# PageRank
In this notebook, you'll build on your knowledge of eigenvectors and eigenvalues by exploring the PageRank algorithm.
The notebook is in two parts, the first is a worksheet to get you up to speed with how the algorithm works - here we will look at a micro-internet with fewer than 10 websites and see what it does and what can go wrong.
The second is an assessment which will test your application of eigentheory to this problem by writing code and calculating the page rank of a large network representing a sub-section of the internet.



## Part 2 - Assessment
In this assessment, you will be asked to produce a function that can calculate the PageRank for an arbitrarily large probability matrix.
This, the final assignment of the course, will give less guidance than previous assessments.
You will be expected to utilise code from earlier in the worksheet and re-purpose it to your needs.

### How to submit
Edit the code in the cell below to complete the assignment.
Once you are finished and happy with it, press the *Submit Assignment* button at the top of this notebook.

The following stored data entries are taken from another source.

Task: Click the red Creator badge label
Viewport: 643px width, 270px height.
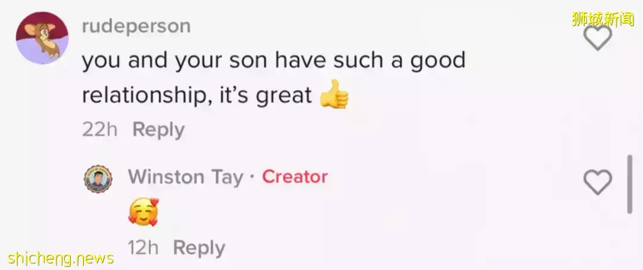Action: (295, 177)
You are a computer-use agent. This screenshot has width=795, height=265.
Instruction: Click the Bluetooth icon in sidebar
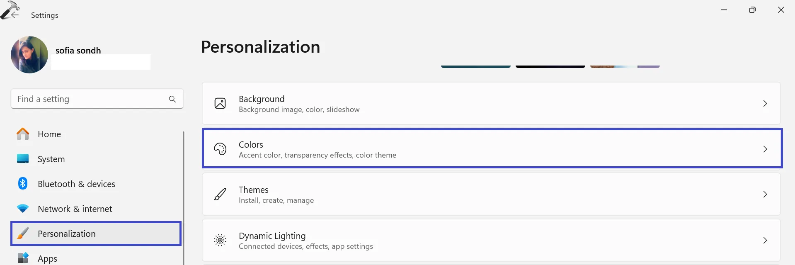click(x=23, y=183)
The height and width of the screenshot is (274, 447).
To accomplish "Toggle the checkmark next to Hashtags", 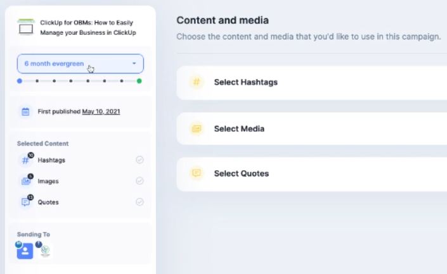I will click(x=139, y=160).
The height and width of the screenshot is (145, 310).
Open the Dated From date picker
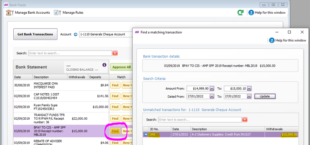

Please don't change any of the function names, as these will be checked by the grading script.

If you have further questions about submissions or programming assignments, here is a [list](https://www.coursera.org/learn/linear-algebra-machine-learning/discussions/weeks/1/threads/jB4klkn5EeibtBIQyzFmQg) of Q&A. You can also raise an issue on the discussion forum. Good luck!

In [None]:
# PACKAGE
# Here are the imports again, just in case you need them.
# There is no need to edit or submit this cell.
import numpy as np
import numpy.linalg as la
from readonly.PageRankFunctions import *
np.set_printoptions(suppress=True)


In [None]:
# GRADED FUNCTION
# Complete this function to provide the PageRank for an arbitrarily sized internet.
# I.e. the principal eigenvector of the damped system, using the power iteration method.
# (Normalisation doesn't matter here)
# The functions inputs are the linkMatrix, and d the damping parameter - as defined in this worksheet.
# (The damping parameter, d, will be set by the function - no need to set this yourself.)
def pageRank(linkMatrix, d):
    n = linkMatrix.shape[0]
    M = d * linkMatrix + (1-d)/n * np.ones([n, n])
    r = 100 * np.ones(n) / n
    
    lastR = r
    r = M @ r
            
    while la.norm(lastR - r) > 0.01 :
        lastR = r
        r = M @ r

    return r

## Test your code before submission
To test the code you've written above, run the cell (select the cell above, then press the play button [ ▶| ] or press shift-enter).
You can then use the code below to test out your function.
You don't need to submit this cell; you can edit and run it as much as you like.

In [None]:
# Use the following function to generate internets of different sizes.
generate_internet(5)

In [None]:
# Test your PageRank method against the built in "eig" method.
# You should see yours is a lot faster for large internets
L = generate_internet(10)

In [None]:
pageRank(L, 1)

In [None]:
# Do note, this is calculating the eigenvalues of the link matrix, L,
# without any damping. It may give different results that your pageRank function.
# If you wish, you could modify this cell to include damping.
# (There is no credit for this though)
eVals, eVecs = la.eig(L) # Gets the eigenvalues and vectors
order = np.absolute(eVals).argsort()[::-1] # Orders them by their eigenvalues
eVals = eVals[order]
eVecs = eVecs[:,order]

r = eVecs[:, 0]
100 * np.real(r / np.sum(r))

In [None]:
# You may wish to view the PageRank graphically.
# This code will draw a bar chart, for each (numbered) website on the generated internet,
# The height of each bar will be the score in the PageRank.
# Run this code to see the PageRank for each internet you generate.
# Hopefully you should see what you might expect
# - there are a few clusters of important websites, but most on the internet are rubbish!
%pylab notebook
r = pageRank(generate_internet(100), 0.9)
plt.bar(arange(r.shape[0]), r);